The good news was that it took the walkers less than two hours to traverse the ground we had covered in six. The bad news was that the ride consisted of an unending series of jolts, each one of which threatened to drop my stomach through the bottom of my feet, or lift it up through the top of my head.
But all things come to an end, even bad things, and the ride was no exception. Unfortunately, however, the end of one bad thing can signal the start of another, and such was the case.
I know that the walkers intercepted the huge machine-city called Roller Three, and were admitted via one of the hatchways provided for that purpose, but didn’t actually witness what took place. For what seemed like obvious reasons, the cargo hold was not equipped with niceties like vid screens, and Loni was far too busy to provide a blow-by-blow description. So the first thing we saw was a pressurized vehicle bay, some tool-toting technoids, and the troops sent to pick me up. It took them about ten seconds to spot me, separate me from the rest of the group, and order me out of my suit.

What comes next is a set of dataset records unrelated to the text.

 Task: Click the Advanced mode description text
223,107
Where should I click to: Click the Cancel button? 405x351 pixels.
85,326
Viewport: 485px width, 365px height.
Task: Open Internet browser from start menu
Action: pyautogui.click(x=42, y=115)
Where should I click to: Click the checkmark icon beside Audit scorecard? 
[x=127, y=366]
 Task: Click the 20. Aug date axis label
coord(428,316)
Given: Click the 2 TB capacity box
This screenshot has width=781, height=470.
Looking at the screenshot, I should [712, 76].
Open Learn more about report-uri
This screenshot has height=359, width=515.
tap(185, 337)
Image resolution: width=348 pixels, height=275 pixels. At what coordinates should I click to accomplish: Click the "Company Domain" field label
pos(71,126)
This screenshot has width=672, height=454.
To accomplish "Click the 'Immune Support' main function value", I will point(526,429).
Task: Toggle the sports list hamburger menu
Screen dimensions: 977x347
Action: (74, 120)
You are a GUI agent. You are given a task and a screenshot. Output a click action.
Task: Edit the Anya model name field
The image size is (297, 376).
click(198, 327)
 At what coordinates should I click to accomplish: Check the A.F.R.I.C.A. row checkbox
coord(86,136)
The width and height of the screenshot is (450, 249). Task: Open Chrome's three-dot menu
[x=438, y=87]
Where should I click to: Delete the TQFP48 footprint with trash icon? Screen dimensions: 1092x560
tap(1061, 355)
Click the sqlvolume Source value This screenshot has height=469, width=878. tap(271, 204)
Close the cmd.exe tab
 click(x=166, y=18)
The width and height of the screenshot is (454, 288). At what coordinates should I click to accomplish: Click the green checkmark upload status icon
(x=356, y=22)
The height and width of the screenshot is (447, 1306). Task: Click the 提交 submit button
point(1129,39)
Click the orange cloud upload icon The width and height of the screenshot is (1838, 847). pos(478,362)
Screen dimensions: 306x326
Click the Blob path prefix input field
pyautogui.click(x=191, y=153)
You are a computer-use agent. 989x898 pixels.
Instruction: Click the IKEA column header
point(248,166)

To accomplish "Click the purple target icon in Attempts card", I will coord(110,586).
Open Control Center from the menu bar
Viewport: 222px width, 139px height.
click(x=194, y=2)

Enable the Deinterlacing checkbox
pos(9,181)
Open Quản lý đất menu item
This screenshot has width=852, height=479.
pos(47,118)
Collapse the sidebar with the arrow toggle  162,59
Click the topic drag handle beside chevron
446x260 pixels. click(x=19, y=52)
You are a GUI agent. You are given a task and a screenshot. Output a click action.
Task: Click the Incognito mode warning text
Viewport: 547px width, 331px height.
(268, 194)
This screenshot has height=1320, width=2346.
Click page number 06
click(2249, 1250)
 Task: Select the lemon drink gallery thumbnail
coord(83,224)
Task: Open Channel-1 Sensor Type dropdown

The guards wore red berets with Marcorps Special Forces badges on them and were very, very good. I could commit guard-assisted suicide and nothing more. The smaller of the two, a woman with corporal’s stripes, handed her weapon to a steroidal sidekick and moved to pat me down. Assuming I could take her, which was a lot of assuming, Frankenstein would put a dart through my heart. Not an especially attractive option.
The corporal finished her search, took two steps back, and allowed Frankenstein to slap the gun into her outstretched hand. It had the look and feel of a well-rehearsed drill. The weapon seemed to leap into the cutaway holster and snap itself in.
“Okay, Maxon. Head for door number two.”
I looked. Door number two had a big numeral “ 2” painted on it so idiots like me could see it. I noticed there were no threats, no promises, just “head for door number two.” The woman scared the hell out of me. I shuffled towards door number two. The greenie with the piercing blue eyes yelled something, but I wasn’t sure what.